Security Scanning with tfsec

tfsec scans Terraform code for security issues and misconfigurations.

Installation:

# macOS
brew install tfsec

# Linux
curl -s https://raw.githubusercontent.com/aquasecurity/tfsec/master/scripts/install_linux.sh | bash

# Docker
docker run --rm -it -v "$(pwd):/src" aquasec/tfsec /src

Running tfsec:

# Scan current directory
tfsec .

# Output formats
tfsec . --format=json > tfsec-results.json
tfsec . --format=junit > tfsec-report.xml
tfsec . --format=sarif > tfsec-results.sarif

# Exclude specific checks
tfsec . --exclude=aws-s3-enable-bucket-encryption,aws-s3-enable-bucket-logging

# Set minimum severity
tfsec . --minimum-severity=HIGH

# Soft fail (exit 0 even with issues)
tfsec . --soft-fail

Example security issues detected:

Result #1 HIGH S3 Bucket does not have logging enabled.
────────────────────────────────────────────────────────────
  main.tf:15-20
────────────────────────────────────────────────────────────
   15  ┌ resource "aws_s3_bucket" "data" {
   16  │   bucket = "my-data-bucket"
   17  │   acl    = "private"
   18  │
   19  │   # Missing: logging configuration
   20  └ }
────────────────────────────────────────────────────────────
  Impact:     Audit trail of bucket access is not available
  Resolution: Enable logging for S3 buckets

Unit Testing with Terratest

Terratest is a Go library for testing infrastructure code by actually deploying it to real environments.

Installation:

# Initialize Go module
go mod init github.com/company/terraform-tests

# Install Terratest
go get github.com/gruntwork-io/terratest/modules/terraform

Example Terratest (vpc_test.go):

package test

import (
	"testing"

	"github.com/gruntwork-io/terratest/modules/aws"
	"github.com/gruntwork-io/terratest/modules/random"
	"github.com/gruntwork-io/terratest/modules/terraform"
	"github.com/stretchr/testify/assert"
)

func TestVPCCreation(t *testing.T) {
	t.Parallel()

	// Pick a random AWS region
	awsRegion := aws.GetRandomStableRegion(t, nil, nil)

	// Generate unique name
	uniqueID := random.UniqueId()
	vpcName := "test-vpc-" + uniqueID

	terraformOptions := terraform.WithDefaultRetryableErrors(t, &terraform.Options{
		// Path to Terraform code
		TerraformDir: "../examples/vpc",

		// Variables to pass
		Vars: map[string]interface{}{
			"vpc_name":   vpcName,
			"vpc_cidr":   "10.0.0.0/16",
			"aws_region": awsRegion,
		},

		// Environment variables
		EnvVars: map[string]string{
			"AWS_DEFAULT_REGION": awsRegion,
		},
	})

	// Clean up resources after test
	defer terraform.Destroy(t, terraformOptions)

	// Deploy infrastructure
	terraform.InitAndApply(t, terraformOptions)

	// Validate outputs
	vpcID := terraform.Output(t, terraformOptions, "vpc_id")
	assert.NotEmpty(t, vpcID)

	// Validate VPC exists in AWS
	vpc := aws.GetVpcById(t, vpcID, awsRegion)
	assert.Equal(t, vpcName, aws.GetTagsForVpc(t, vpcID, awsRegion)["Name"])

	// Validate CIDR block
	assert.Equal(t, "10.0.0.0/16", *vpc.CidrBlock)

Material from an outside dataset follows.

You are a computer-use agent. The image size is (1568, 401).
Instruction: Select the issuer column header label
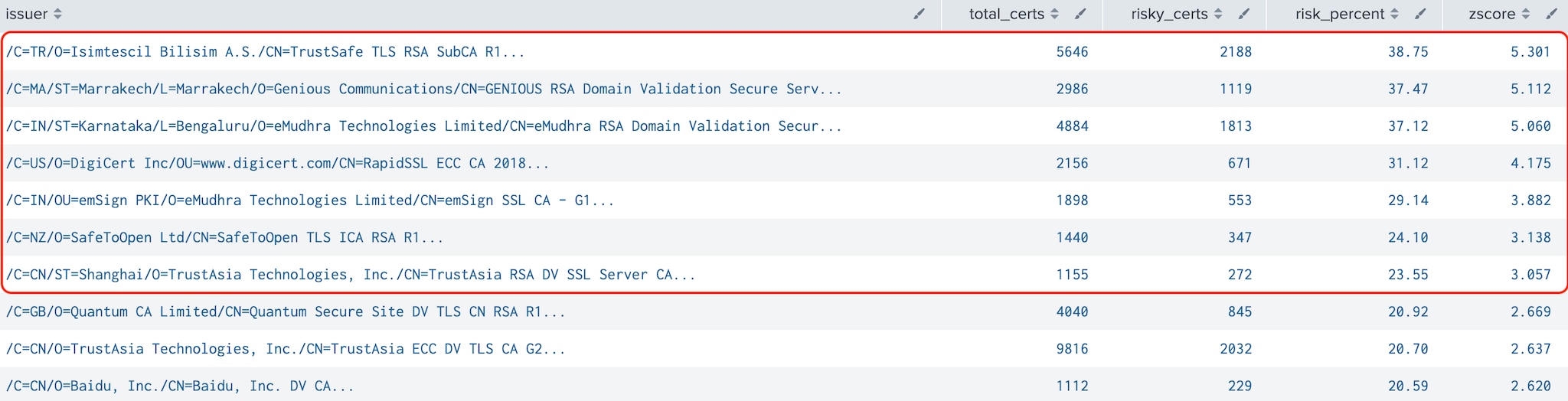(27, 14)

	// Validate subnets were created
	subnetIDs := terraform.OutputList(t, terraformOptions, "subnet_ids")
	assert.Equal(t, 3, len(subnetIDs))

	// Validate each subnet
	for _, subnetID := range subnetIDs {
		subnet := aws.GetSubnetById(t, subnetID, awsRegion)
		assert.Equal(t, vpcID, *subnet.VpcId)
	}

	// Validate NAT gateway
	natGatewayID := terraform.Output(t, terraformOptions, "nat_gateway_id")
	assert.NotEmpty(t, natGatewayID)

	// Validate internet gateway
	igwID := terraform.Output(t, terraformOptions, "internet_gateway_id")
	assert.NotEmpty(t, igwID)
}

func TestVPCWithCustomCIDR(t *testing.T) {
	t.Parallel()

	awsRegion := "us-west-2"

	terraformOptions := &terraform.Options{
		TerraformDir: "../examples/vpc",
		Vars: map[string]interface{}{
			"vpc_name":   "test-custom-cidr-vpc",
			"vpc_cidr":   "172.16.0.0/16",
			"aws_region": awsRegion,
		},
	}

	defer terraform.Destroy(t, terraformOptions)
	terraform.InitAndApply(t, terraformOptions)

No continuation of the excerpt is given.